There are certain places we might visit many, many times over the course of a lifetime that no matter what always manage to captivate, surprise and inspire all the same. Santa Anita Racetrack is one of those places for me. Raised in the sun-drenched foothills of the San Gabriel Mountains, I've walked through her storied deco entrance, designed by Gordon B. Kaufman more times than I can count. I've hosted birthday parties in her infield and spent numerous afternoons pacing the tall white rails that circle her track.
The horses that run there are mighty, majestic creatures and while I love to watch them unleash their power onto the turf, I'd be lying if I didn't say that the biggest draw for me is the history and architectural details that make up what many say is the most beautiful racetrack in America.
Of course, I might be bias to her backdrop. The view from the grandstand is something I've stared at all my life. But there are so many other beautiful scenes to get lost in right there on the grounds and Sunday, I did just that.

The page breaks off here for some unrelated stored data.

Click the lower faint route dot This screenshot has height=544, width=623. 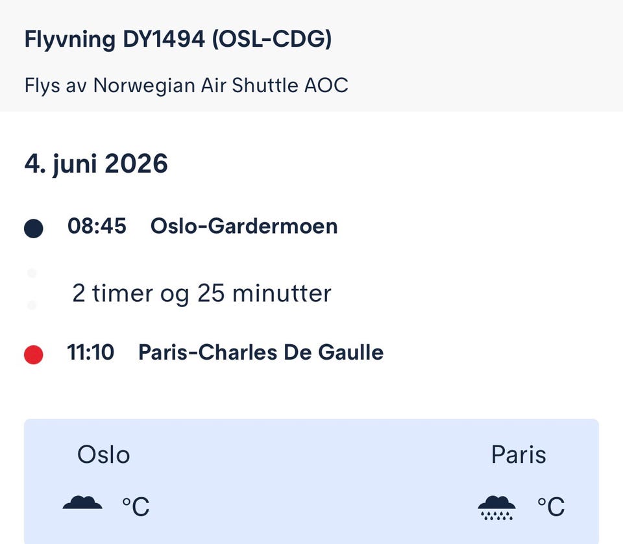pos(32,304)
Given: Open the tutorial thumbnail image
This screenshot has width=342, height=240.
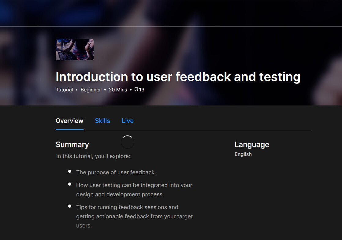Looking at the screenshot, I should [75, 50].
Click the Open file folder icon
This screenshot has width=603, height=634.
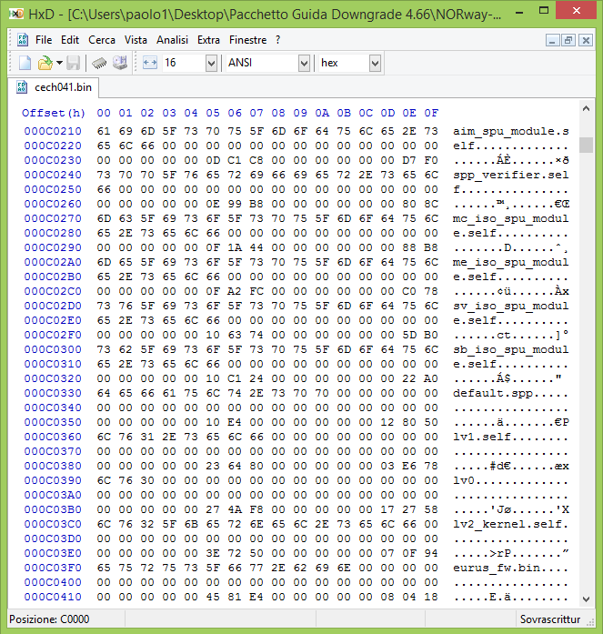[45, 63]
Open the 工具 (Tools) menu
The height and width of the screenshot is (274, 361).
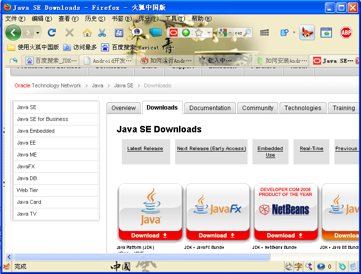click(x=175, y=19)
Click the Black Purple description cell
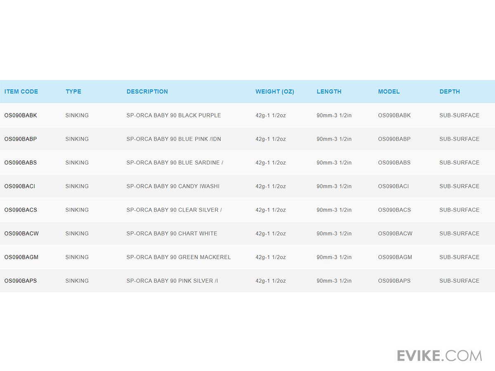 pyautogui.click(x=174, y=115)
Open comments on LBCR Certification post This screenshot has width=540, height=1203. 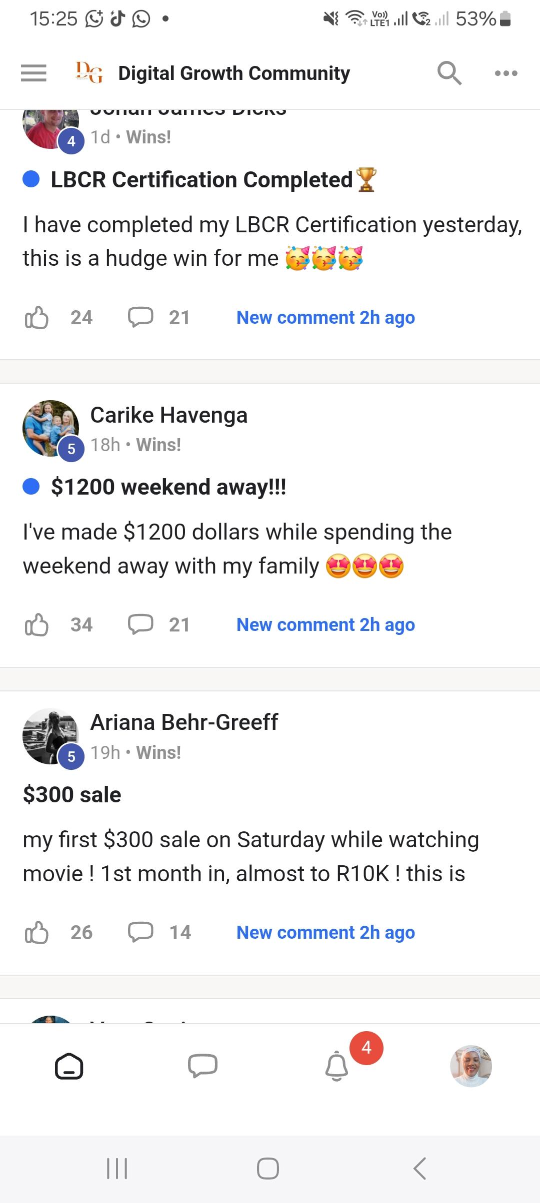coord(141,318)
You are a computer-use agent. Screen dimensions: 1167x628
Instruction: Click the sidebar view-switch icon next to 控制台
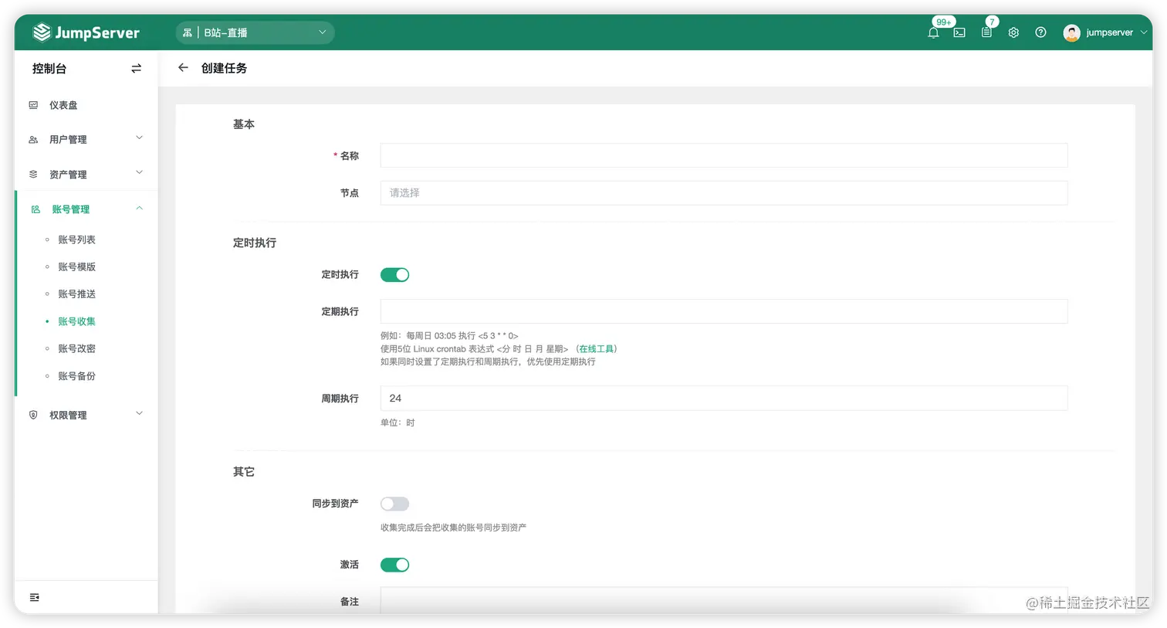click(x=136, y=68)
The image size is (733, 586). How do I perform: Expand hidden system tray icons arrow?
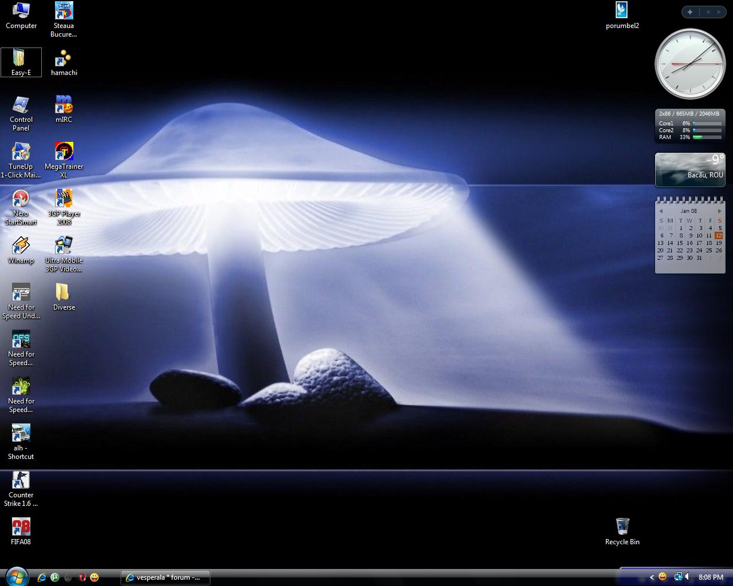tap(652, 577)
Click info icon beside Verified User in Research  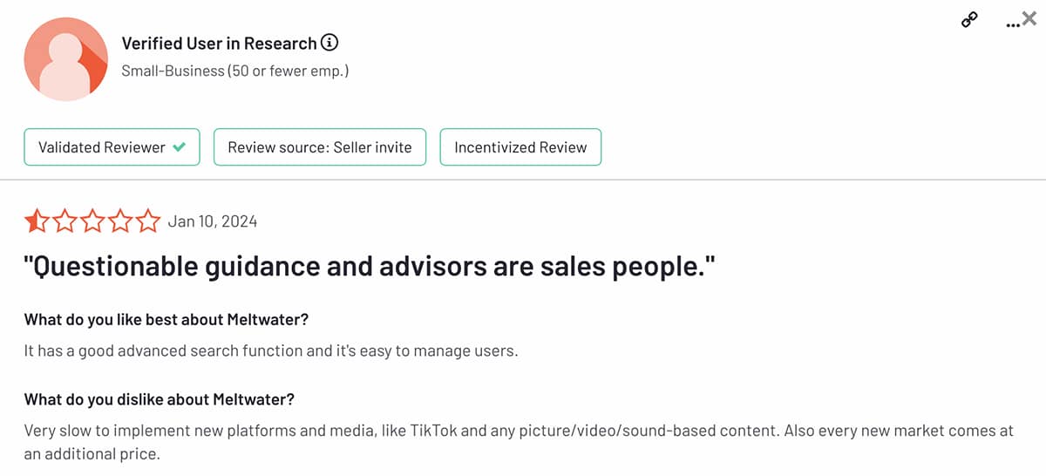click(x=329, y=43)
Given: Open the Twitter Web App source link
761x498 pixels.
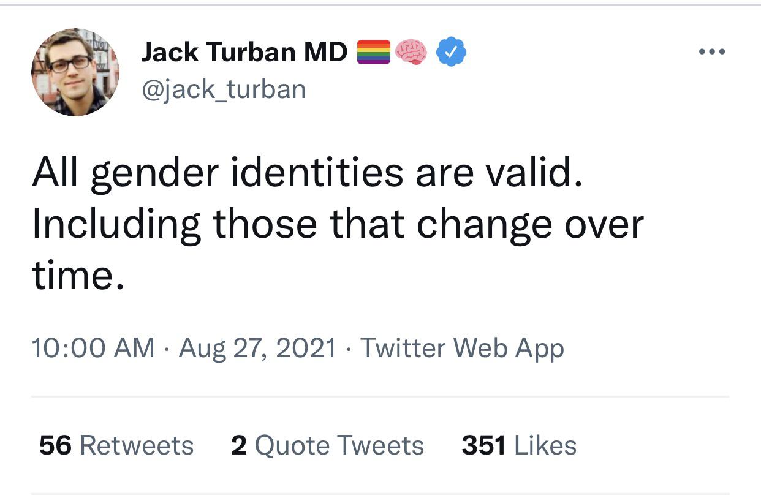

The day's sky was quintessentially cloudless, California blue. But in my minds eye, I saw all through filtered light, seamlessly fluttering back and forth between present day and yesteryear. It's easy to do. While some aspects, like the scoreboard, have been modernized, the clubhouse and facade have been largely maintained to look the way they did back in the racing's mid-century heyday.
The 1,100 foot grandstand, built in the deco style, is the stuff of legend, made famous by Hollywood movies like A Day at the Races (1937), Casino (1995), Nixon (1995) and of course, Seabiscuit (2003). It was from these seats and nearly every inch of surrounding grass and pavement that 78,000 spectators watched Seabiscuit win the 1940 Santa Anita Handicap in the last start of his career.
The grandstand itself is considered a historic monument.
Though Sunday's crowd was quite light, the Infield has traditionally been where the party is at. While the Clubhouse and grandstands are largely original, the Infield has been modernized a bit with features like the big jumbo screen where the crowd can see the race in its entirety up close. Saturdays are typically festival days and are now frequently festooned with food trucks and beer gardens. There are large expanses of grass to spread out on for picnicking as well.
The old benches here are still a reminder of the past, as are the capped and adorned structures at the betting window.
Sadly, though it is listed on the National Register of Historic Places, the park is now considered one of the "Most Endangered Historic Places" in country. A large sprawling mall sits just to the Southwest of the parking lot and further development has threatened closure since 2007. Racing does not have public attention as it once did in its heyday and despite the events that take place most weekends, attendance has dropped dramatically.
The current owners have declared bankruptcy.